*** Opening of MATERIAL FOR THIS TASK ***
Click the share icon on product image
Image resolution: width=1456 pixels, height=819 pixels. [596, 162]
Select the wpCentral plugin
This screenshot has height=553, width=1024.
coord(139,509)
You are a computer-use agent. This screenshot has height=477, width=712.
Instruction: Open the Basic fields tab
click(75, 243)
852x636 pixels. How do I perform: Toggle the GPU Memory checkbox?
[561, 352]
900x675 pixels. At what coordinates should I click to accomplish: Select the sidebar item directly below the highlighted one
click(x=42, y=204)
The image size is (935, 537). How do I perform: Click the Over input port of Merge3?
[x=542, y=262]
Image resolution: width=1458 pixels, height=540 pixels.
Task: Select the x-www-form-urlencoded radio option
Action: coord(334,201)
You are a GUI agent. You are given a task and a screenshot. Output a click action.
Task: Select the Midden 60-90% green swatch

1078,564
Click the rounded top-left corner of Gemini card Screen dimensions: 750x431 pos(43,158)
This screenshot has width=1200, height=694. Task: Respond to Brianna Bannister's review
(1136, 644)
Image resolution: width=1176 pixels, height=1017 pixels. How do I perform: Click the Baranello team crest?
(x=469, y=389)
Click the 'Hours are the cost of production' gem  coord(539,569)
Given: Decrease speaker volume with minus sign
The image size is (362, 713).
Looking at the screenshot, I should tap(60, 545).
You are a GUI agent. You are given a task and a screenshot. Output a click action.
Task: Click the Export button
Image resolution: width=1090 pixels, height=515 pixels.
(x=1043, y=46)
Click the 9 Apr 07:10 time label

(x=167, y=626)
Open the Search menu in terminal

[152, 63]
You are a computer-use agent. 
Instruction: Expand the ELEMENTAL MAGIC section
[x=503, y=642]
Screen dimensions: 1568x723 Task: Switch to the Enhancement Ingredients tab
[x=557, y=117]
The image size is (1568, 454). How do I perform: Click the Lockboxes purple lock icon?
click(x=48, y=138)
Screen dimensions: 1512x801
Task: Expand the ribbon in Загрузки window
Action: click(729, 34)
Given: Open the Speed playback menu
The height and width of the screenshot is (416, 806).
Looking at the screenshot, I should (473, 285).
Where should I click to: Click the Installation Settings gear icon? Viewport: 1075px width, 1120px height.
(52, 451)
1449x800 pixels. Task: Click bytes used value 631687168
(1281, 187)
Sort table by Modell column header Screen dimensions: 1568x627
*** Close of MATERIAL FOR THIS TASK ***
The records above need to be written out once more, exactly.

* OUTPUT OF THE EXERCISE:
Click the share icon on product image
Image resolution: width=1456 pixels, height=819 pixels. [596, 162]
Select the wpCentral plugin
This screenshot has height=553, width=1024.
coord(139,509)
You are a computer-use agent. This screenshot has height=477, width=712.
Instruction: Open the Basic fields tab
click(75, 243)
852x636 pixels. How do I perform: Toggle the GPU Memory checkbox?
[561, 352]
900x675 pixels. At what coordinates should I click to accomplish: Select the sidebar item directly below the highlighted one
click(x=42, y=204)
The image size is (935, 537). How do I perform: Click the Over input port of Merge3?
[x=542, y=262]
Image resolution: width=1458 pixels, height=540 pixels.
Task: Select the x-www-form-urlencoded radio option
Action: coord(334,201)
You are a GUI agent. You are given a task and a screenshot. Output a click action.
Task: Select the Midden 60-90% green swatch

1078,564
Click the rounded top-left corner of Gemini card Screen dimensions: 750x431 pos(43,158)
This screenshot has width=1200, height=694. Task: Respond to Brianna Bannister's review
(1136, 644)
Image resolution: width=1176 pixels, height=1017 pixels. How do I perform: Click the Baranello team crest?
(x=469, y=389)
Click the 'Hours are the cost of production' gem  coord(539,569)
Given: Decrease speaker volume with minus sign
The image size is (362, 713).
Looking at the screenshot, I should tap(60, 545).
You are a GUI agent. You are given a task and a screenshot. Output a click action.
Task: Click the Export button
Image resolution: width=1090 pixels, height=515 pixels.
(x=1043, y=46)
Click the 9 Apr 07:10 time label

(x=167, y=626)
Open the Search menu in terminal

[152, 63]
You are a computer-use agent. 
Instruction: Expand the ELEMENTAL MAGIC section
[x=503, y=642]
Screen dimensions: 1568x723 Task: Switch to the Enhancement Ingredients tab
[x=557, y=117]
The image size is (1568, 454). How do I perform: Click the Lockboxes purple lock icon?
click(x=48, y=138)
Screen dimensions: 1512x801
Task: Expand the ribbon in Загрузки window
Action: click(729, 34)
Given: Open the Speed playback menu
The height and width of the screenshot is (416, 806).
Looking at the screenshot, I should (473, 285).
Where should I click to: Click the Installation Settings gear icon? Viewport: 1075px width, 1120px height.
(52, 451)
1449x800 pixels. Task: Click bytes used value 631687168
(1281, 187)
Sort table by Modell column header Screen dimensions: 1568x627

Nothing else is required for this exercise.